突然だが、あなたはトイレに手を突っ込んだことはあるだろうか?
自慢じゃないが私は毎日何回も突っ込んでいる。
そうしないとリリースしたものが上手く流れないからだ。

過食嘔吐系女子になったのはありきたりな理由である。
思春期にダイエットをしたからだ。

私の思春期は食べても食べなくてもとにかく体重が増える成長の仕方だった。様々なダイエット法を試してもみるみる増える体重。
ピークは60キロを超えた。

私はチョコレートが食べれない。
アレルギーだからだ。
私はスナック菓子が食べれない。
何故かわからないが喉が痛くなる。
なので、学生時代も教室で友人たちと菓子をシェアしながら過ごすなんて状況は発生しなかった。
ケーキは誕生日とクリスマスくらいしか食べたことなかった。
元々スイーツを摂取する家庭ではないし自分自身進んで食べる習慣がなかった。

しかし増える。
なにしても増える。
日に日に増える。
そんな地獄の思春期だった。

毎日菓子を貪るスマートな友人。
自分よりもたくさん食べる細身の男子たち。
早弁してるスレンダーな部活生たち。

毎日他人と体型を比べていた。
「あんたは尻がデカイね」
ある日母親にそう言われた。
「神崎は顔がアンパンマンだな」
クラスの男子がそう言った。
「ご飯それだけで足りるの?」
昼食時間に誰かが言った。

もうたくさんだった。
運動しても、ご飯残しても、お菓子食べなくても、何をしたって増えて丸くなる一方なら。

好きなもの食べて。出せばいい。
ただ、それだけだ。
我慢せず食べて。
消化される前に出してしまえばいい。

吐くことなんて病気以外で経験がないので最初は苦痛だった。
意図的に吐くのはできそうで中々難しかった。
出そうで出ない。でも出さないと。
毎日毎日食べてはなんとかして出す作業を繰り返した。
数日、数週間、数ヶ月、数年。
今では下を向くだけで出てくる。
吐くことに関してはプロと言っていいスキルを身につけた。

最初は出てこないから手を突っ込んで吐いていた。
手の甲は前歯で削れ、俗に言う吐きダコができるが周りバレたくなかったので吐きダコはハサミで切り取り日々削れて膿んでる傷は凹凸滑らかになるようにハサミとカッターで皮膚を削った。
ある日の夜に、左の薬指と小指の根元に出来た吐きダコを裁ち鋏でちょん切ったら骨が露出して出血多量だったので、タオルでぐるぐる巻にして寝たら朝寝床が血まみれになり発見した母親に朝イチ病院ぶちこまれ手術したのはいい思い出。

## 検討対象の記録
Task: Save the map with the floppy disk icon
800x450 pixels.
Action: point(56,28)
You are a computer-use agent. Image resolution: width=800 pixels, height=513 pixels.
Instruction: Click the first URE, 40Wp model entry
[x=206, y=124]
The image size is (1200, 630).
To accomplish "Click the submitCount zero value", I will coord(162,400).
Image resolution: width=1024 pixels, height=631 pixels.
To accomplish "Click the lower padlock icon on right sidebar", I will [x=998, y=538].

---

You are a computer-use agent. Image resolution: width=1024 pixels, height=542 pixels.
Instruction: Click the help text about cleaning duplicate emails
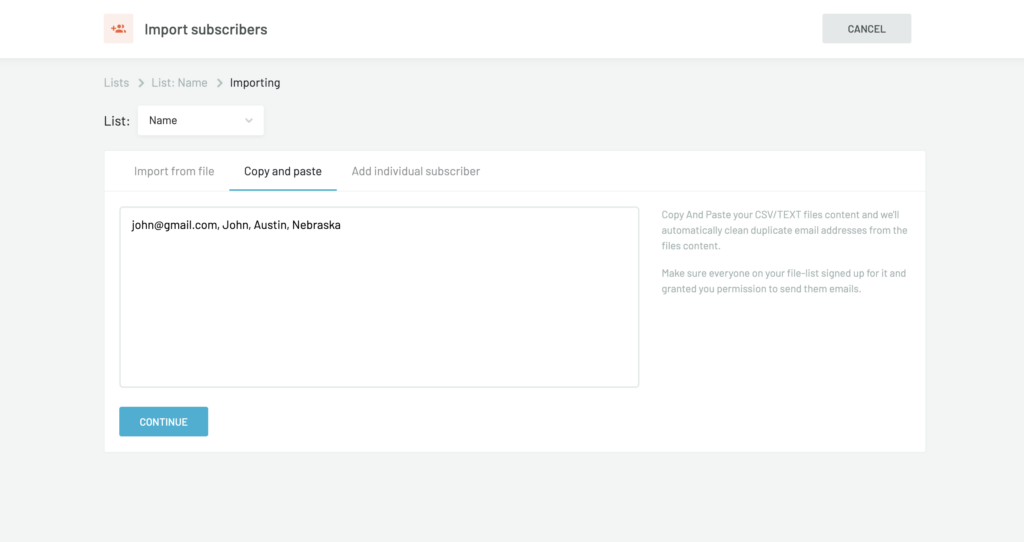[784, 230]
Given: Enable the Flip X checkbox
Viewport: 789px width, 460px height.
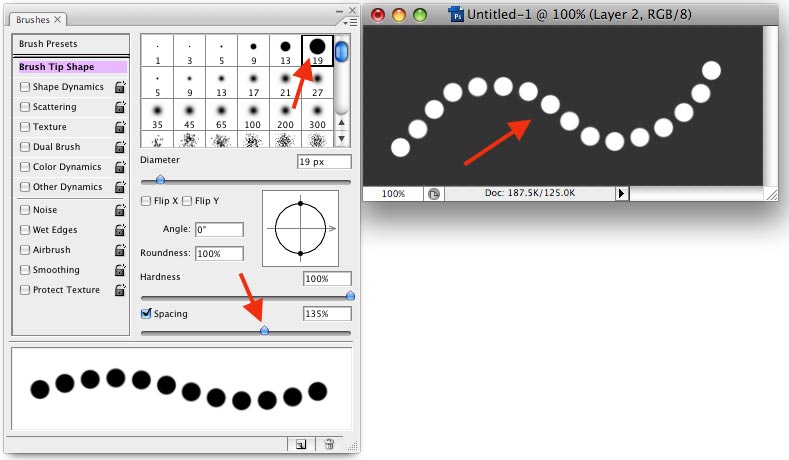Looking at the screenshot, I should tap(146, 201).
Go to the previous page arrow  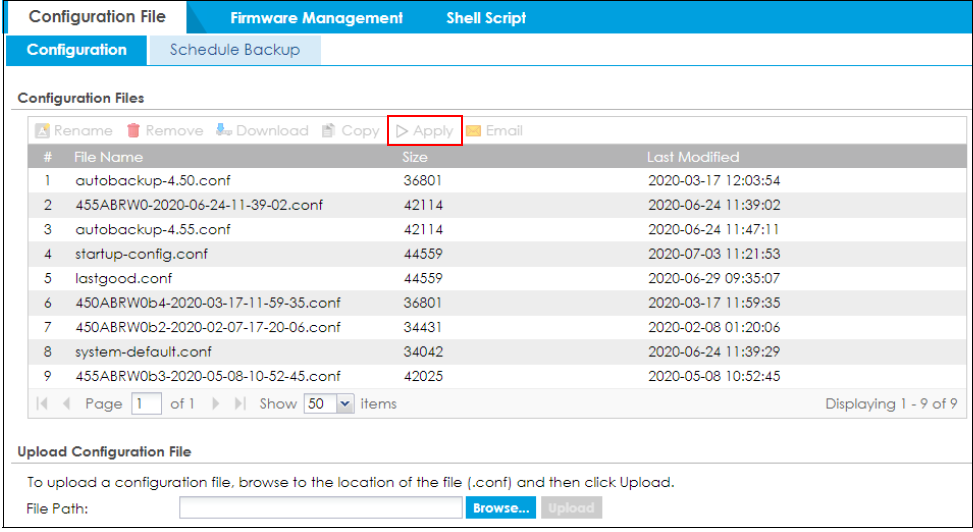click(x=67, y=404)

==

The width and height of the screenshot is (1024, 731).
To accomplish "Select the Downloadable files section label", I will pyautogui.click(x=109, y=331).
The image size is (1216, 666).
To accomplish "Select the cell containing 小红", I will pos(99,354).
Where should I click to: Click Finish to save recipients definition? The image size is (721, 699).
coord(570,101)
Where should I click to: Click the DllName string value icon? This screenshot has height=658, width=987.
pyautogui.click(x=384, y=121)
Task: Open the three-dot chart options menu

## 課題 1
本文の「早弁してるスレンダーな部活生たち。」から「って増えて丸くなる一方なら。」までを、一字一句違えずに書き写してください。
## 課題 2
本文によると、思春期における体重のピークはどの程度でしたか。
## 課題 3
本文中でかぎかっこ「」に入れて示されている発言を、すべて挙げてください。

## 模範解答 1
早弁してるスレンダーな部活生たち。

毎日他人と体型を比べていた。
「あんたは尻がデカイね」
ある日母親にそう言われた。
「神崎は顔がアンパンマンだな」
クラスの男子がそう言った。
「ご飯それだけで足りるの?」
昼食時間に誰かが言った。

もうたくさんだった。
運動しても、ご飯残しても、お菓子食べなくても、何をしたって増えて丸くなる一方なら。

## 模範解答 2
60キロを超えました。

## 模範解答 3
「あんたは尻がデカイね」
「神崎は顔がアンパンマンだな」
「ご飯それだけで足りるの?」